### TASK DETAILS:
Only the lines from the top of the data through the line with "Click the Refresh" should be repeated, each exactly as written.

Dataset records:
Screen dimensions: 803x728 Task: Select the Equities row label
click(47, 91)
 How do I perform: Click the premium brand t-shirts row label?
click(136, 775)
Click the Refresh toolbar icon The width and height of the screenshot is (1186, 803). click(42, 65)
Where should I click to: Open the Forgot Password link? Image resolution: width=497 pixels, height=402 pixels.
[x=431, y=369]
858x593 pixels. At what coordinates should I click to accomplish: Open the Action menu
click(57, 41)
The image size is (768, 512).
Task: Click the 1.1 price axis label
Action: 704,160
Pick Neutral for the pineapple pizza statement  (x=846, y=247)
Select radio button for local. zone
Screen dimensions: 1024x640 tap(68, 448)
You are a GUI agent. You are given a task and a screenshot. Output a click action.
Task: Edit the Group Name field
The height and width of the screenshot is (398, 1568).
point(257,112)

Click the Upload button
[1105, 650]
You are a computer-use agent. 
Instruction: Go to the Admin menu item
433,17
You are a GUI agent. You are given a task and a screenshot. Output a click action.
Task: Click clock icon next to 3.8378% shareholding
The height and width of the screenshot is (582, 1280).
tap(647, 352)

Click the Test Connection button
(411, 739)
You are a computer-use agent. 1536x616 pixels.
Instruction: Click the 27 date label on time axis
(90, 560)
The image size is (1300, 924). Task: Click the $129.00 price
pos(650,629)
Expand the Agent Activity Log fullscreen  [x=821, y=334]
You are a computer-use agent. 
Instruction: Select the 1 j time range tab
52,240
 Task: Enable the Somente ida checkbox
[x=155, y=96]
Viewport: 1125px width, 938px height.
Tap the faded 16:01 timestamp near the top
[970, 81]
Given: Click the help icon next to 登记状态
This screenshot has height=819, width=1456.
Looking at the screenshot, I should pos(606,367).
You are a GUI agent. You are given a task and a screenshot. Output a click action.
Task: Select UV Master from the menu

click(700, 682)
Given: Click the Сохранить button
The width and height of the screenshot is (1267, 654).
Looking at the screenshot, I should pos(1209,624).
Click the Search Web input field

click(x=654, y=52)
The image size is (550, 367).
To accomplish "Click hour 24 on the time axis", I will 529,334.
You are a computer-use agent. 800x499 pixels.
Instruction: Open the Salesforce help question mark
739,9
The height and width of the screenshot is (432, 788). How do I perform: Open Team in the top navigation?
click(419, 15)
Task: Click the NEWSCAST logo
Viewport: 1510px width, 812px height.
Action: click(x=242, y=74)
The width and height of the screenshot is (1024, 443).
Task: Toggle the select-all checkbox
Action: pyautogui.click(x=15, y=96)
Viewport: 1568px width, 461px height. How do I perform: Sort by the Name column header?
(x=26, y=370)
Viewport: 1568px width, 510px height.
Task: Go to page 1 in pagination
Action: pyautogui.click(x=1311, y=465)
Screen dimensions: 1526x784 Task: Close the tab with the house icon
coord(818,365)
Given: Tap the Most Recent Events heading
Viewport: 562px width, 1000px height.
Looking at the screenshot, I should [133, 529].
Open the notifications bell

### FINAL ANSWER:
Screen dimensions: 803x728 Task: Select the Equities row label
click(47, 91)
 How do I perform: Click the premium brand t-shirts row label?
click(136, 775)
Click the Refresh toolbar icon The width and height of the screenshot is (1186, 803). click(42, 65)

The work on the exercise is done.